ПРИВЕДЁННЫЙ ОТРЫВОК
************

Из русских суффиксов родился в рубашке «ка». Всем известны «столовка», «пьянка», немало подобных слов обращалось в дореволюционное время. Любопытно  отметить  новое — «афинка» (афинская ночь).
        Уже давно не различают слов «одеть» и «надеть». И говорят, и пишут: «одеть калоши, одеть  шляпу». Выражение это так вкоренилось,
[147]
что — по противоположности понятий — нынче стали в соответствующих случаях употреблять и слово «раздеть» — «раздеть пальто». В самом деле, если его можно «одеть», то почему нельзя «раздеть»?
        Наречие «непременно» почти вышло из употребления в живом языке и изгнание его безропотно принимает литература. «Я приду к вам обязательно», — говорят в обиходе. «Он обязательно должен был погибнуть в такой упадочной среде» — пишет газета. «Он обязательно хотел ее увидеть» — вторит романист. Исходные свои значения (обязан­ности, обязательства, обязательности) форма «обязательно» утратила, ей навязан новый смысл, прекрасно и точно выражаемый словом «непременно».
        Примеров искажения (или, может быть, изменения?) первоначального смысла отдельных слов лингвист, думаю я, мог бы привести не мало. Вероятно, в процессе развития языка такого рода смысловые сдвиги закономерны. Никому не придет на ум отыскивать абсурдность в таком обороте: «Спасибо безбожникам — не поленились устроить карнавала». Первичное значение «спасибо» настолько выветрилось, что слово не стало иметь решительно  ничего общего с обращением к богу.
        Но вот другое слово — «благодаря». Понятие непреложное, единственное. А посмотрите, в каких только случаях у нас не пользуются им! «Благодаря» употребляется вместо «вследствие», вместо «из-за», вместо «так как», нередко вместо «в результате».

************

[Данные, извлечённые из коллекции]
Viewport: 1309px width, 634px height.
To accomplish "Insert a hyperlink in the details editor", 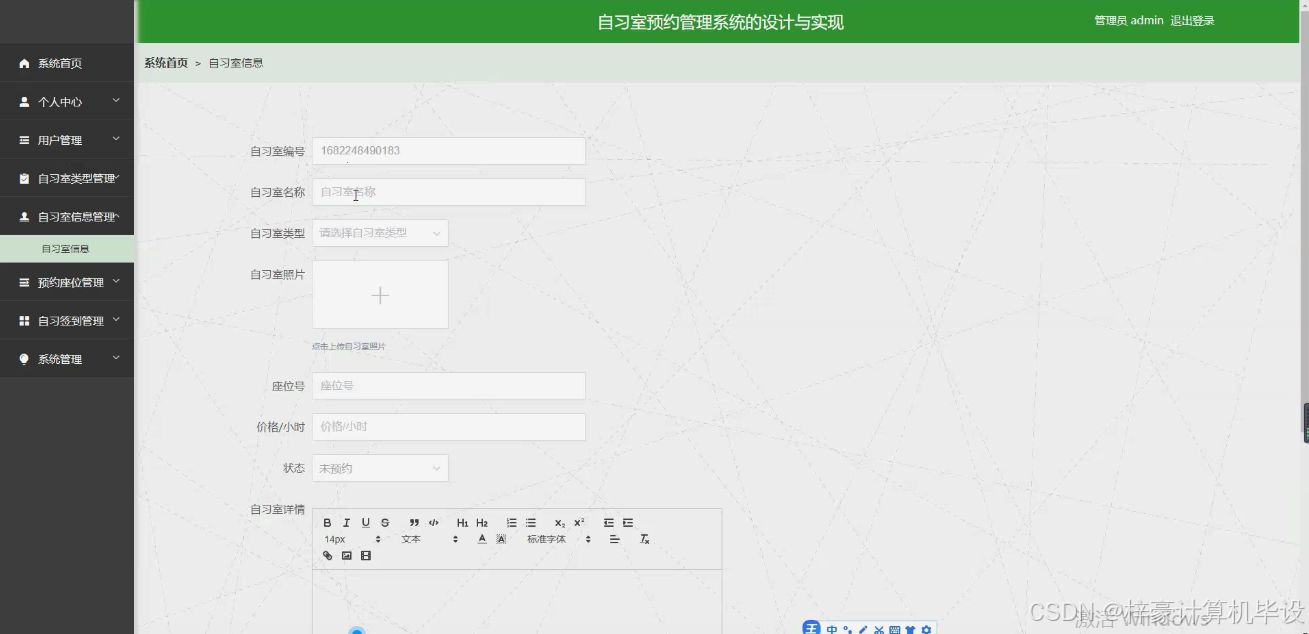I will click(x=327, y=555).
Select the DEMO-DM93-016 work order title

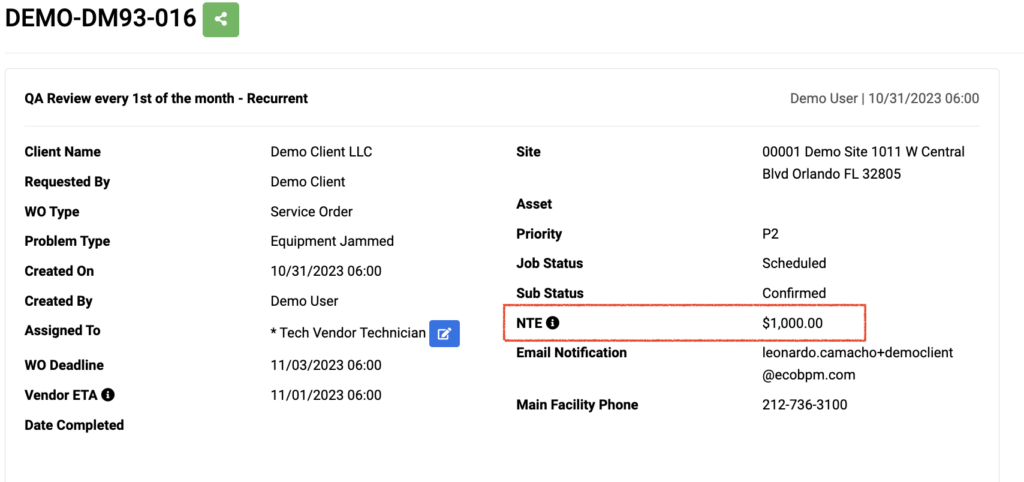[101, 18]
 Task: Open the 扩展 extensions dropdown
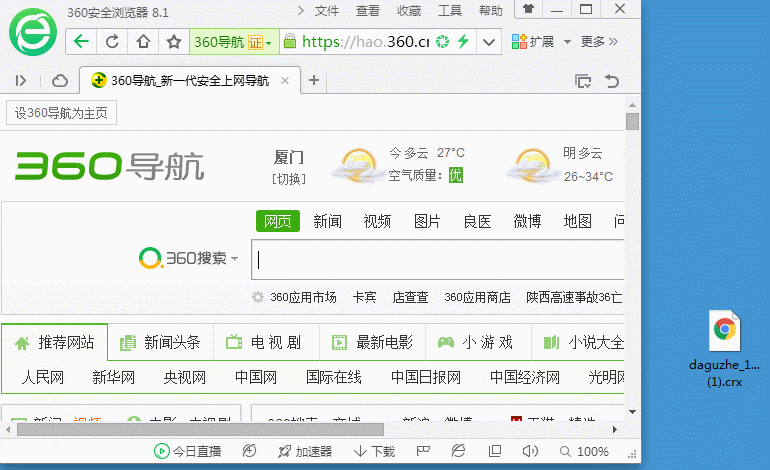click(x=541, y=42)
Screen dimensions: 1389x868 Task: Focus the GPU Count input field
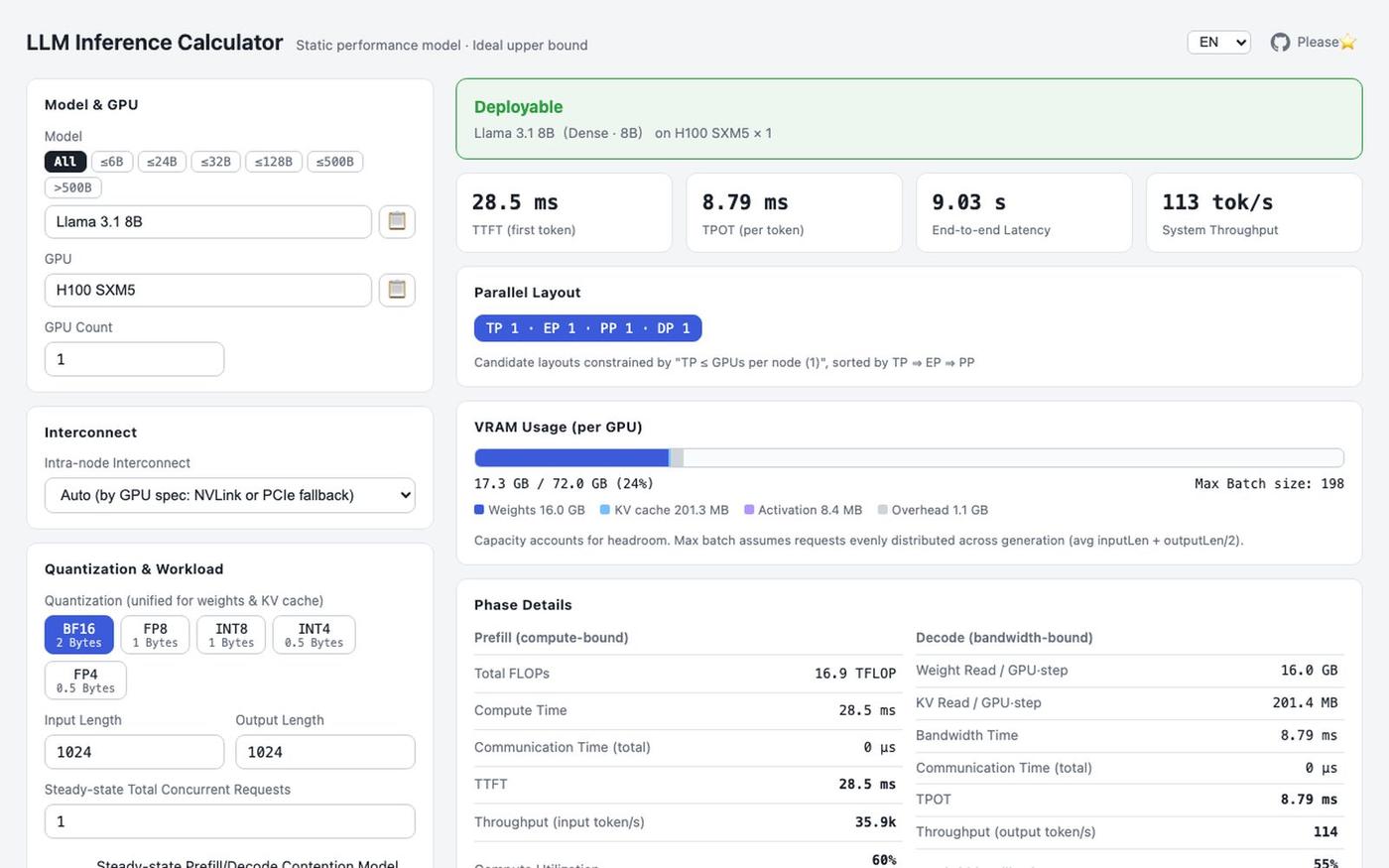pyautogui.click(x=134, y=359)
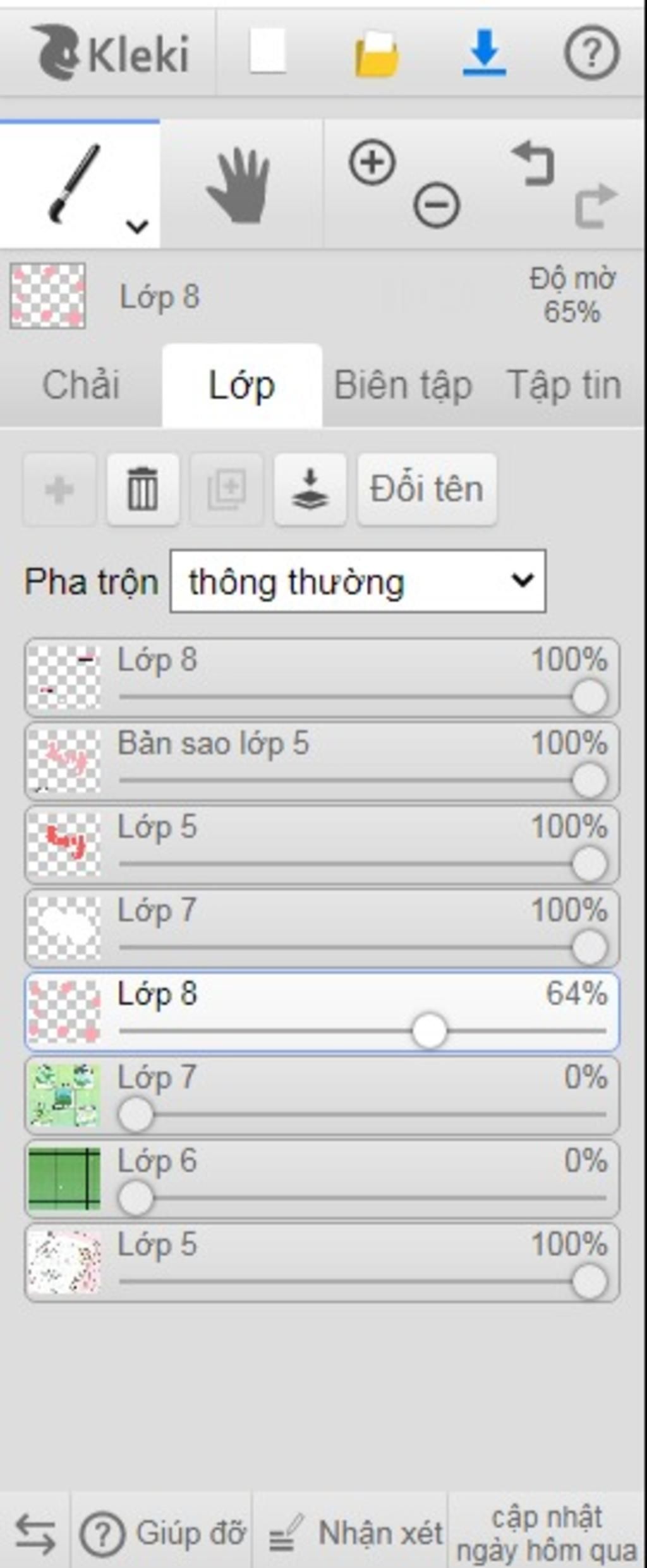
Task: Undo the last action
Action: tap(534, 163)
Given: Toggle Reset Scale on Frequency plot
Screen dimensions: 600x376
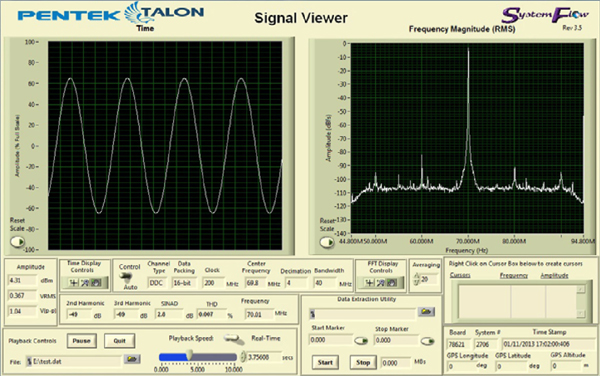Looking at the screenshot, I should pos(327,242).
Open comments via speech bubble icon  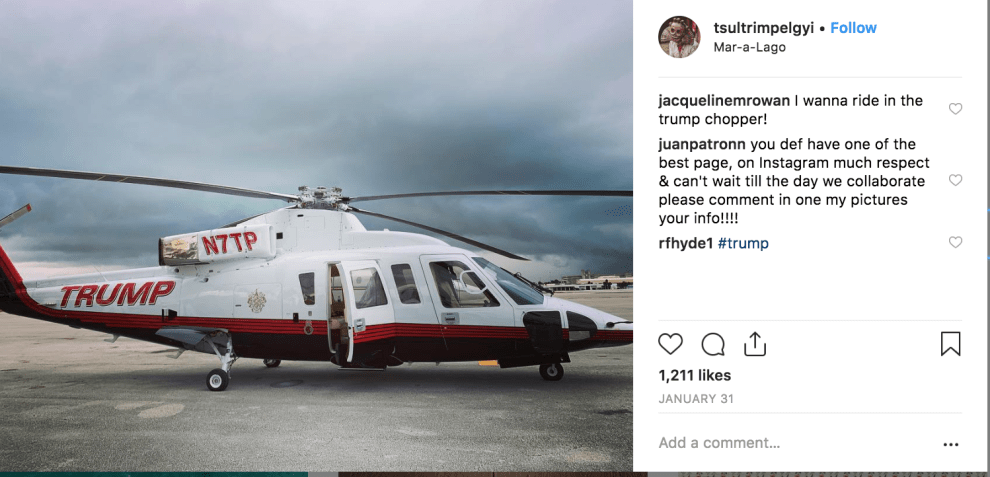(713, 344)
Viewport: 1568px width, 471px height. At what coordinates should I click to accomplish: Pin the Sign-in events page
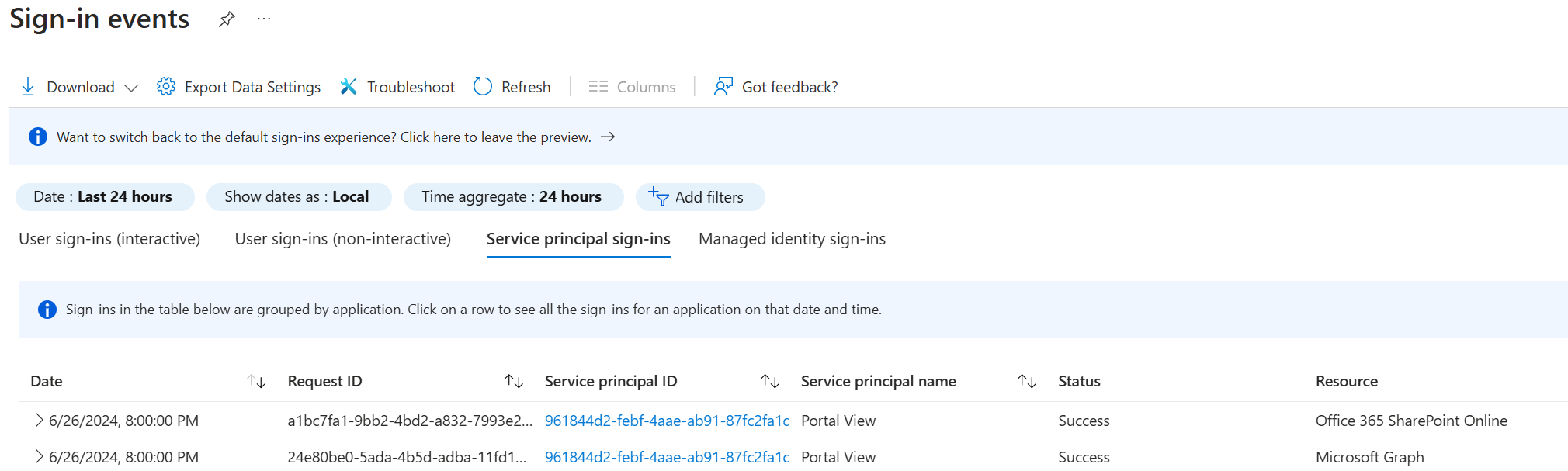227,19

************

ЧТО СДЕЛАТЬ
Перечислите все слова и обороты, вместо которых, согласно отрывку о словоупотреблении, употребляют слово «благодаря».

ОТВЕТ НИЖЕ
«вследствие», «из-за», «так как», «в результате»